# [DATA FOR THE TASK]
++++++
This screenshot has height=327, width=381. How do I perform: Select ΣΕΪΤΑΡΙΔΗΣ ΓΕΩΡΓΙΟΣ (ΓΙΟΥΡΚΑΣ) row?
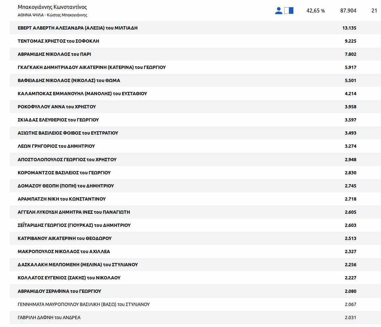pyautogui.click(x=74, y=225)
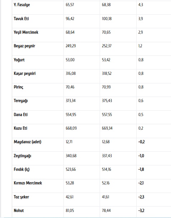This screenshot has height=218, width=171.
Task: Click Tereyağı price 373,34
Action: click(71, 101)
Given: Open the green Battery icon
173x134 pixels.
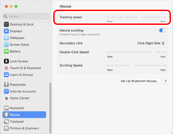Looking at the screenshot, I should (x=6, y=51).
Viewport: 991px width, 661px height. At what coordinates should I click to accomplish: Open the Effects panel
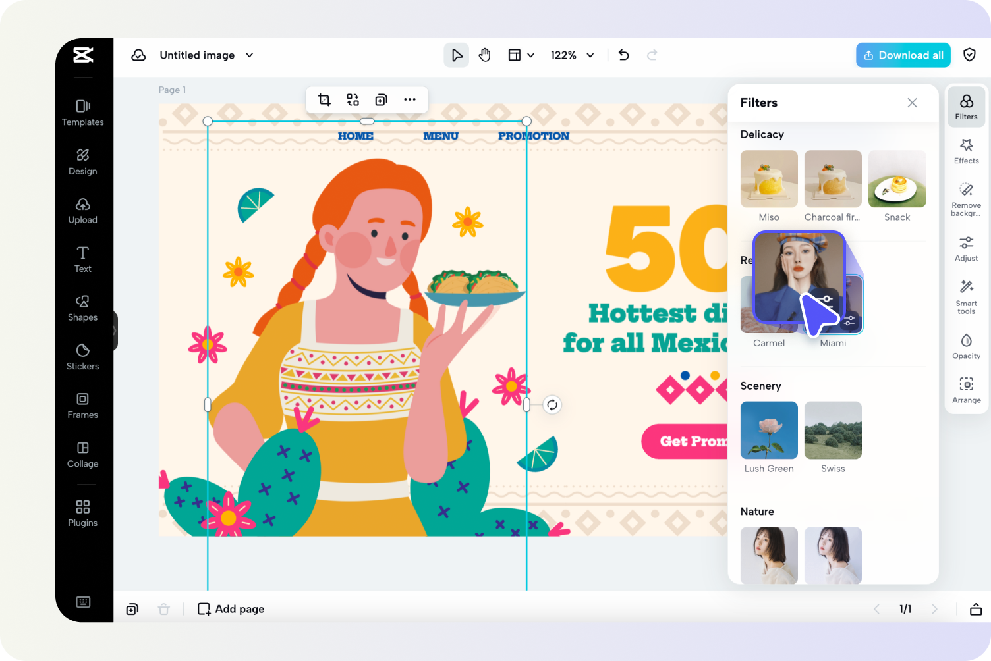pos(966,151)
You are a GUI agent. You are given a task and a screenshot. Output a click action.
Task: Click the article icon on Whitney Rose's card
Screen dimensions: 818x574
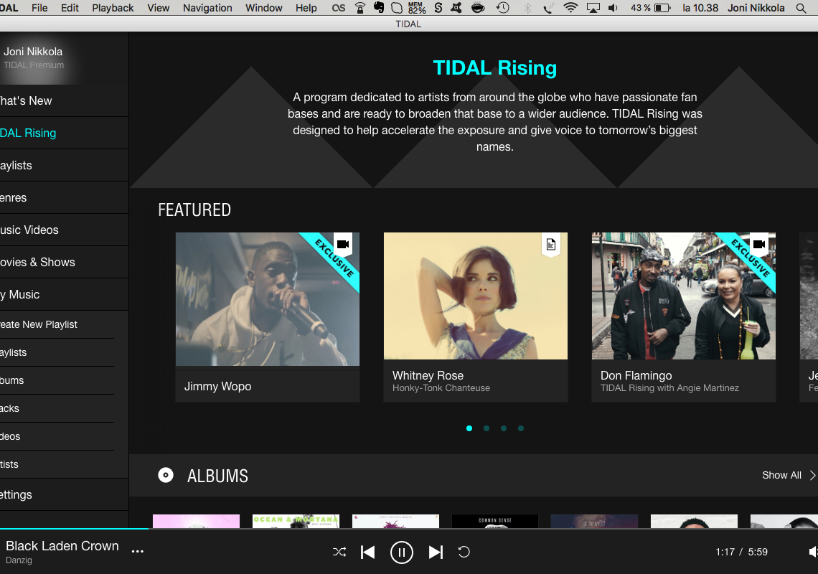(550, 245)
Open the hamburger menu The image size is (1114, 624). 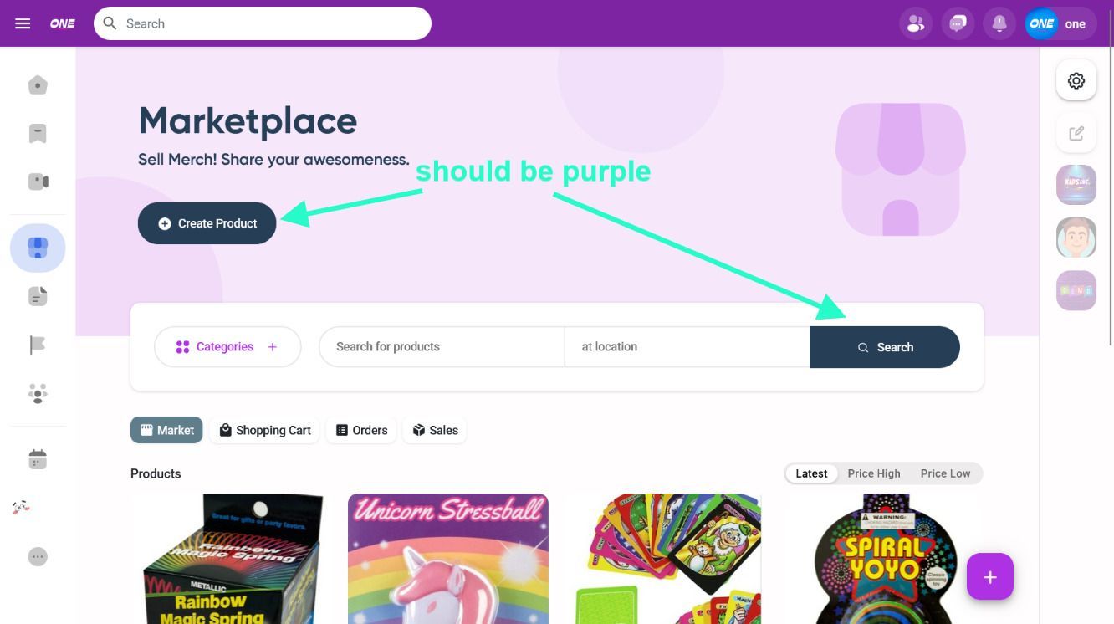(23, 23)
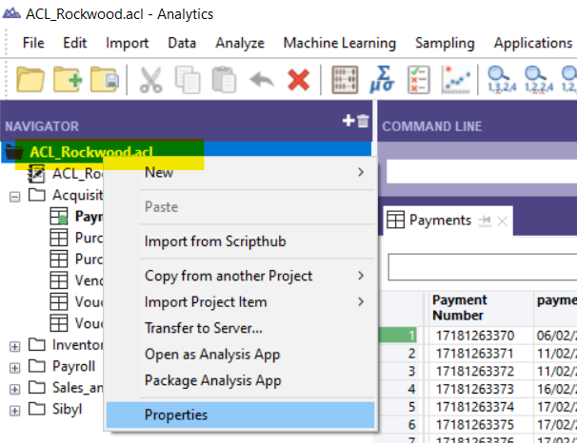This screenshot has height=443, width=577.
Task: Click the New Project folder icon
Action: tap(68, 79)
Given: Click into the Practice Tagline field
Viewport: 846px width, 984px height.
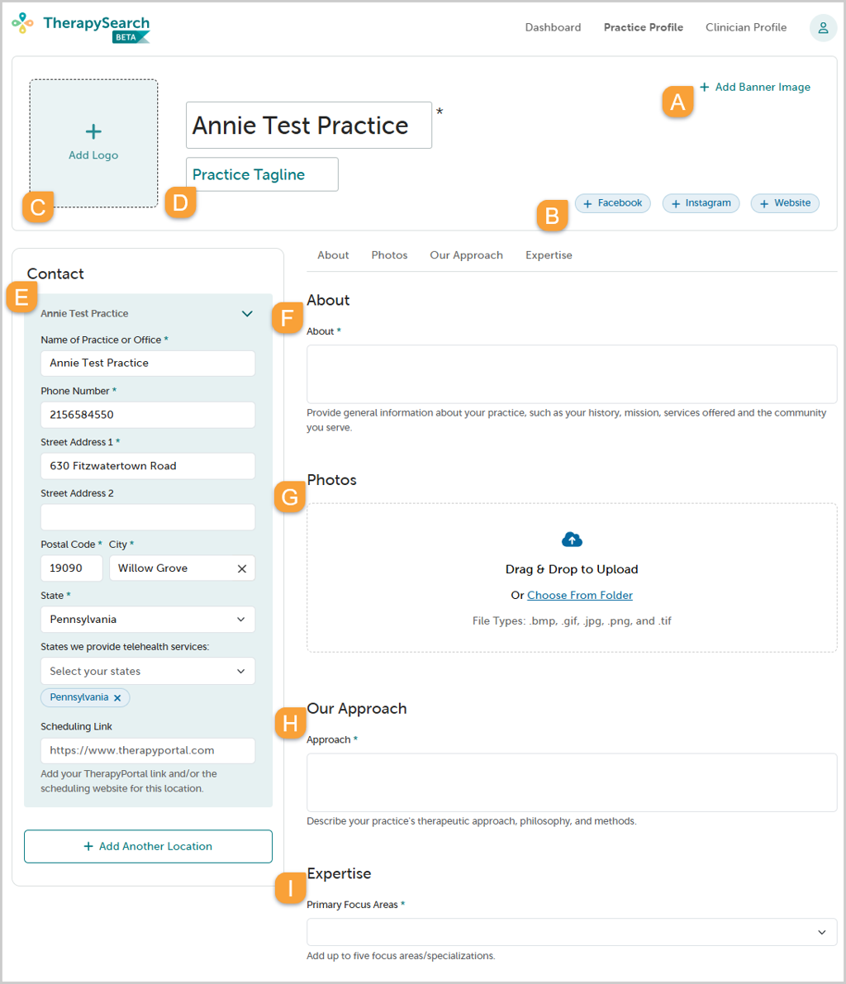Looking at the screenshot, I should point(263,174).
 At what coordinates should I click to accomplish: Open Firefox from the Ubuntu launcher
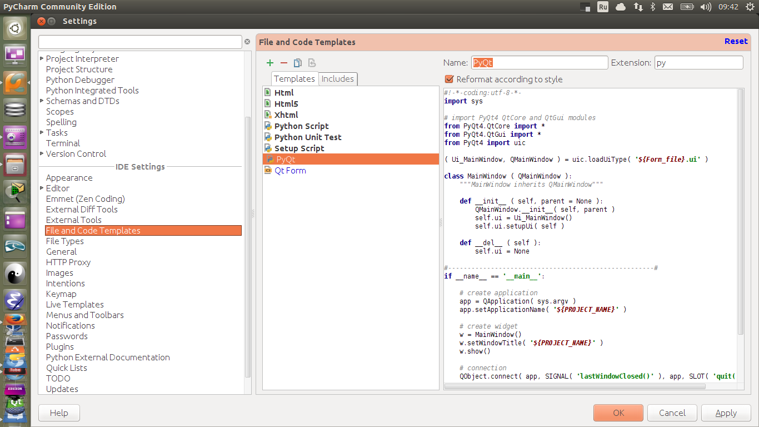(x=15, y=320)
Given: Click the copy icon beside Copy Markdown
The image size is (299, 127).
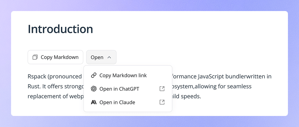Looking at the screenshot, I should click(x=35, y=57).
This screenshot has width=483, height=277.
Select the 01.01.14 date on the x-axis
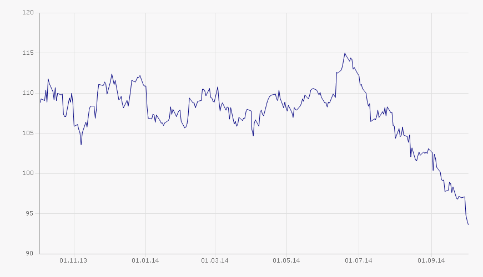pyautogui.click(x=145, y=260)
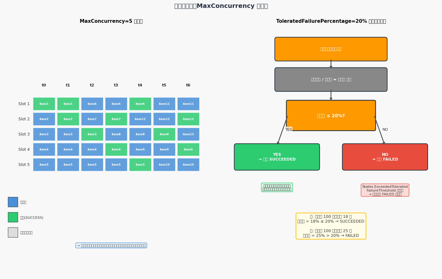Select the item1 cell in the t0 column
442x279 pixels.
pos(44,104)
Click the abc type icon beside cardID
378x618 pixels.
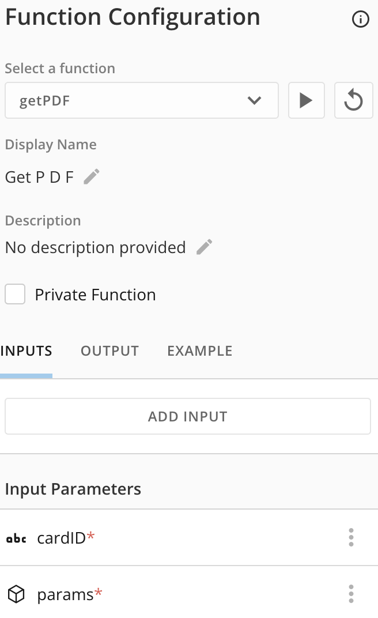pos(16,538)
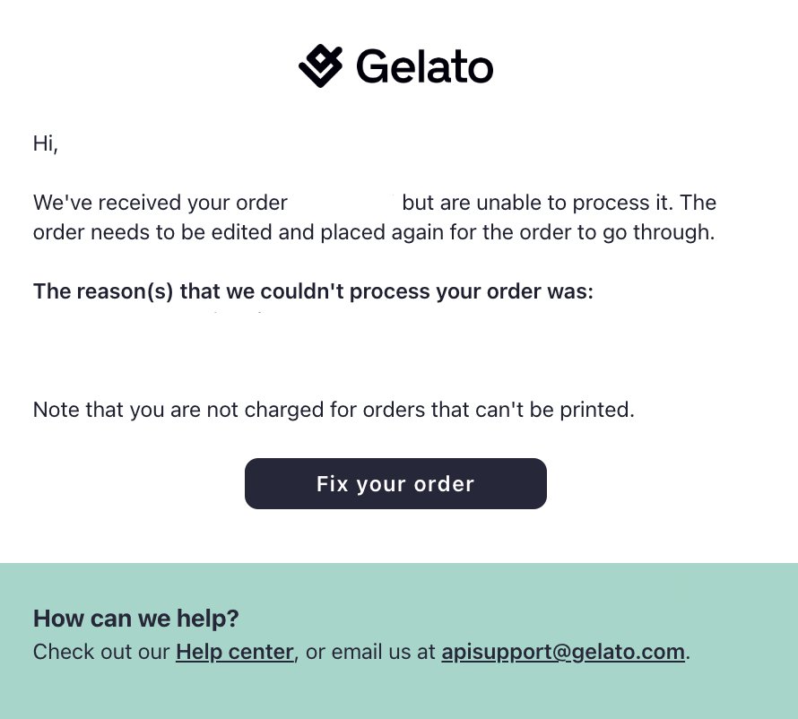798x719 pixels.
Task: Click the blank order number gap
Action: [x=344, y=203]
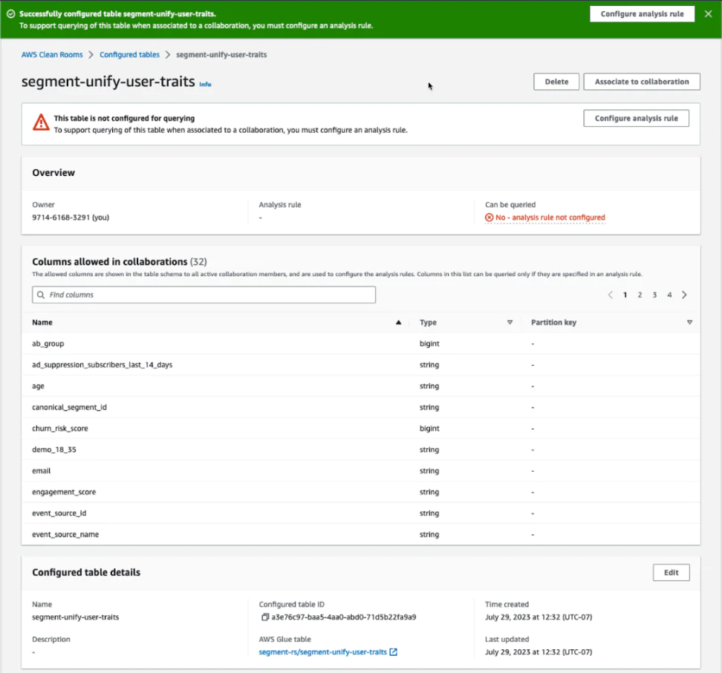722x673 pixels.
Task: Click the next page chevron in pagination
Action: point(685,295)
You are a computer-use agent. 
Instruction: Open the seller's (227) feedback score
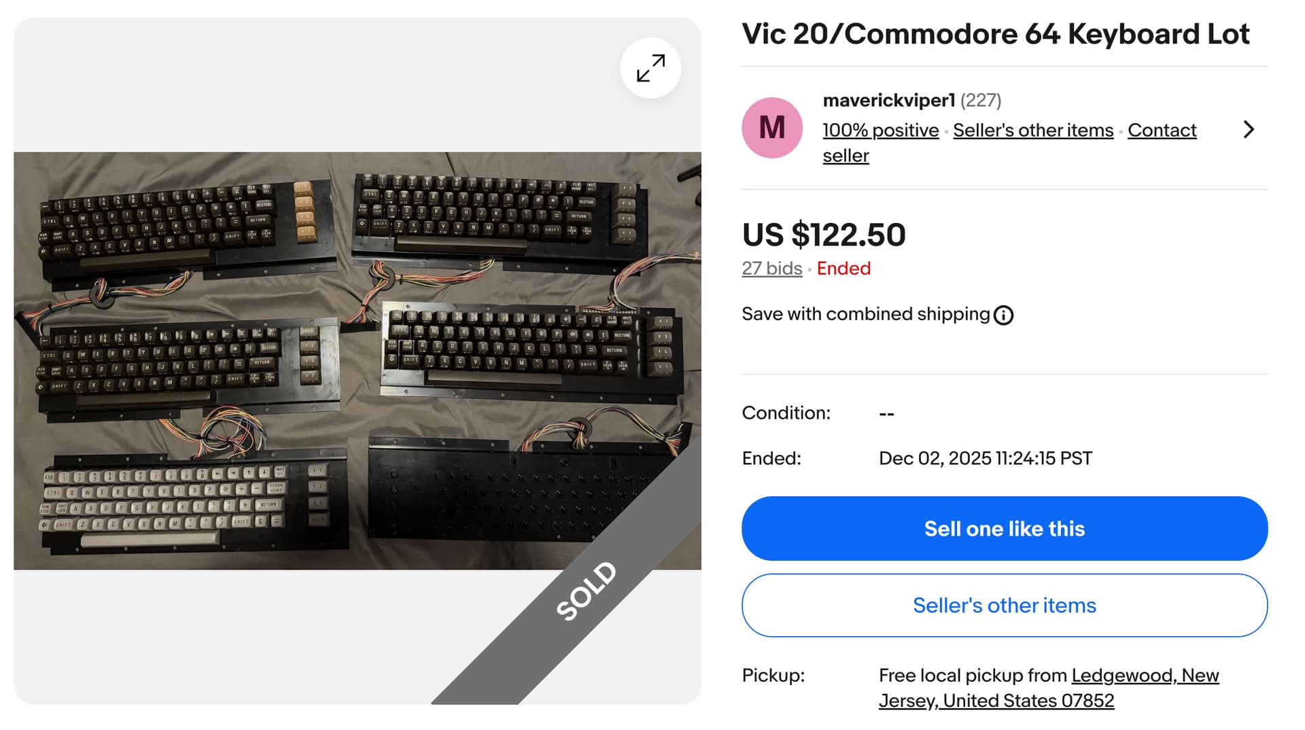tap(981, 101)
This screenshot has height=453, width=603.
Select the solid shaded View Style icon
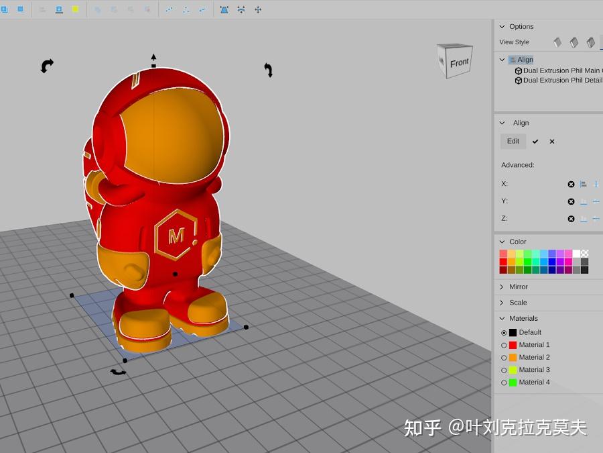click(x=557, y=42)
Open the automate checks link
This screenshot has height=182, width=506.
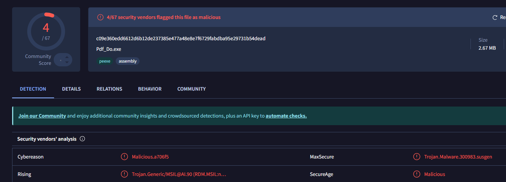point(286,116)
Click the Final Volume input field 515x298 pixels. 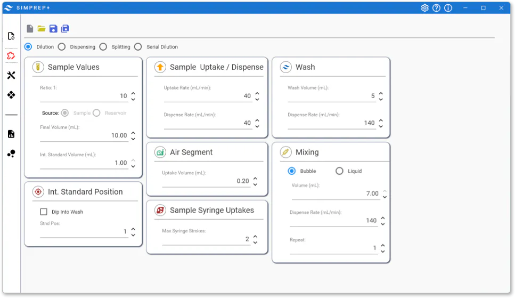pos(84,135)
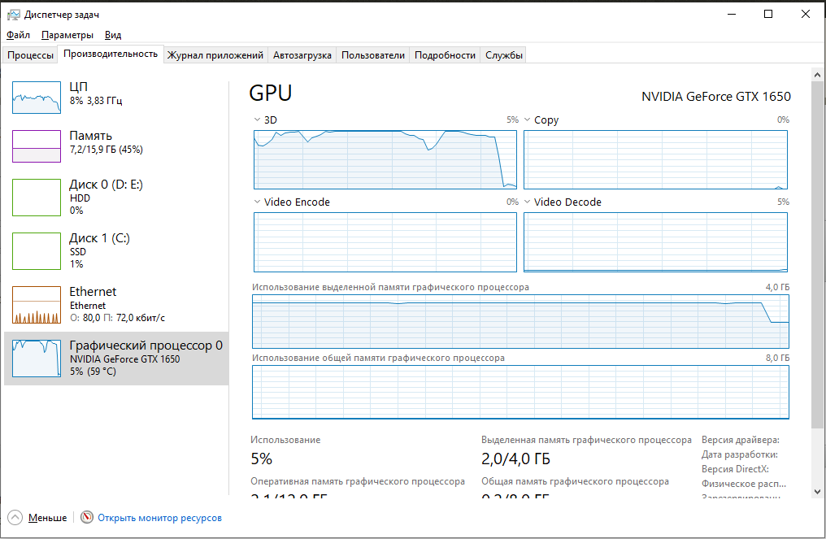The width and height of the screenshot is (826, 539).
Task: Select the CPU (ЦП) mini graph thumbnail
Action: click(x=37, y=98)
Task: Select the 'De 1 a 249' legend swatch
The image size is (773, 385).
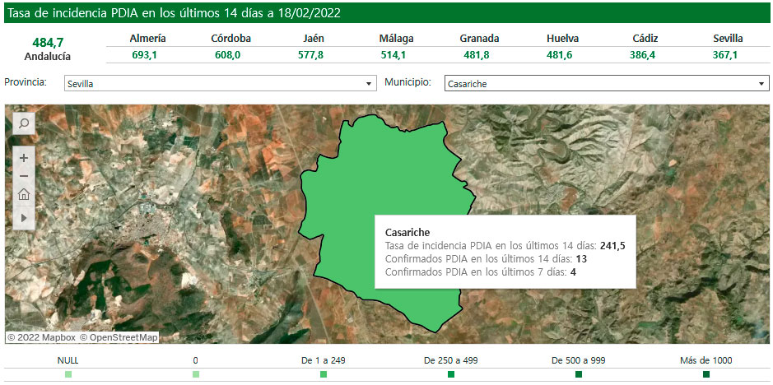Action: point(324,374)
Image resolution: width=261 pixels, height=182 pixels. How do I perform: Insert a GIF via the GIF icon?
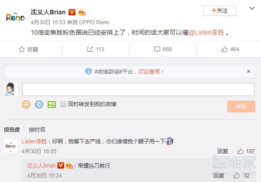tap(39, 105)
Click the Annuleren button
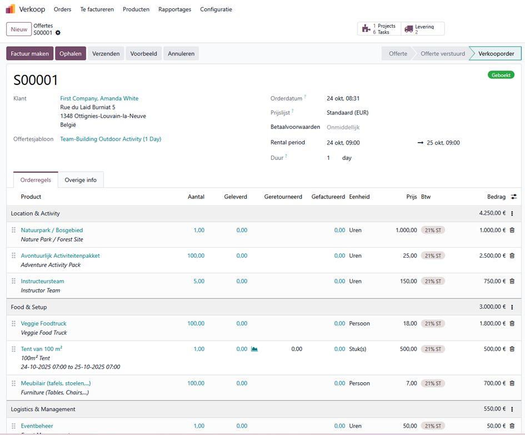Image resolution: width=525 pixels, height=435 pixels. tap(181, 54)
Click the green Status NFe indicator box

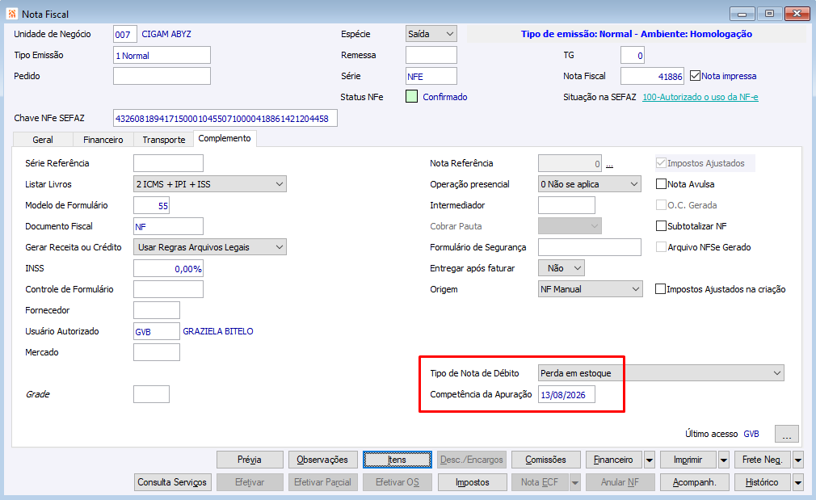tap(412, 97)
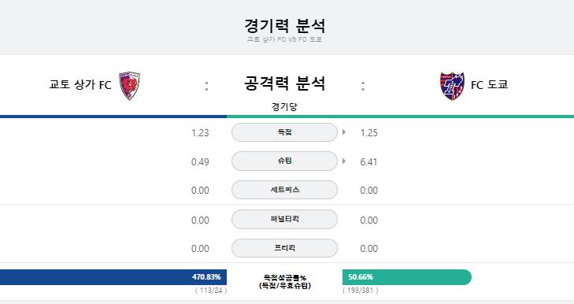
++++++
# [WORK ITEM]
Collect, from the material above, every line containing the word "beside".

# [PROBLEM SOLUTION]
Given: Click the copy icon beside Copy Markdown
Click the abc type icon beside cardID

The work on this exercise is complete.